9) They listen actively
Confident people are known for their ability to speak up. But you know what? They’re fantastic at listening, too.
They know how to actively listen to others, which helps them build better relationships and understand different perspectives.
This points once again to their capacity for humility and their desire for learning.
10) They give credit where it’s due
One of the traits I noticed about the co-workers I admired most was that even though they were confident in their own abilities, they never failed to recognize everyone else’s contributions.
You see, confident people aren’t threatened by others’ accomplishments.
On the contrary, they recognize the achievements of those around them and give credit where it’s due. This inspires others to do the same.
11) They keep their word
A lot of people say one thing and then do another. Or they make a commitment and ditch it at the last minute. Isn’t that frustrating?
Confident people are the exact opposite – they don’t make promises they can’t keep.
One thing you should know about this type of person is that they place great value on integrity, accountability, and respect.
They know that keeping their word is a reflection of these values.
So, they follow through on their commitments, which helps them build a reputation for being dependable.
Personal Growth and Development
12) They practice self-care
It’s no secret that factors like stress and an unhealthy lifestyle can do some real damage to our mental health.
This affects our self-image, and, consequently, our confidence.
That’s why if you want to go through life feeling strong and powerful, you’ve got to take care of your physical and mental health like confident people do.
They prioritize exercise, sleep, and self-care. They’ve developed their own healthy ways of dealing with stress.
13) They set goals and have an attitude of preparedness
Stepping out in confidence means you have a clear vision and purposes in life, both in the short and long term.
Remember Kobe Bryant? He was the perfect example of a confident person who habitually set goals and did everything he could to meet them.
Kobe was famous for his incredible work ethic and insatiable desire to be the best at what he did. There were many setbacks and injuries throughout his career, but he always bounced back and kept his eyes on the prize.
No wonder he inspired millions of people all over the world!
14) They embrace new experiences
I once went bungee jumping in California with a dear friend of mine.
Now, I’m a fairly adventurous person, but the thought of jumping from a high point with nothing but a rope to stop my free fall made my stomach turn, to be honest.
But once we were there and I’d seen my friend take on the challenge with boldness, I began to think, hey, if she can do it, so can I!
That’s the great thing about confident people – the way they embrace new experiences with excitement is just contagious!
It’s a great lesson in learning how to expand your horizons and grow in confidence.

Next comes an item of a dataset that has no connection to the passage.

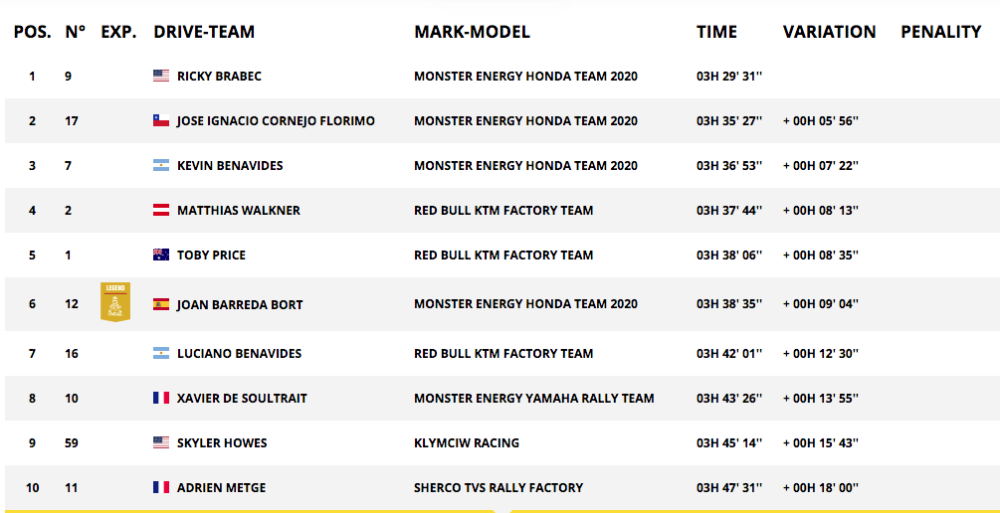This screenshot has width=1000, height=513.
Task: Click the Argentina flag beside Kevin Benavides
Action: pos(161,166)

15) They surround themselves with positivity
You know what else is contagious? Positivity!
Think about it – if you were feeling nervous about starting something new, for example, would you rather be with someone who cheers you on or someone who points out everything that could go wrong?
For sure, you’d pick the one who makes you feel good, right?
And you’d be making the right decision – it’s true that a positive attitude does wonders for boosting our self-esteem and confidence.
That’s what confident people do. After all, no man is an island, and you need the right people around you to help you believe in yourself when the going gets tough.
While it may seem daunting to incorporate all of these habits into your life, remember that confidence is a journey, not a destination. Just pick one or two habits to focus on at a time, and work on developing them consistently.
And remember, self-confidence isn’t just about yourself. When you embody these habits, you inspire others to do the same.
You can be a role model for those around you, showing them that confidence is something that can be learned and developed.
So, go ahead and give these habits a try. Who knows, you just might inspire someone out there to do the same!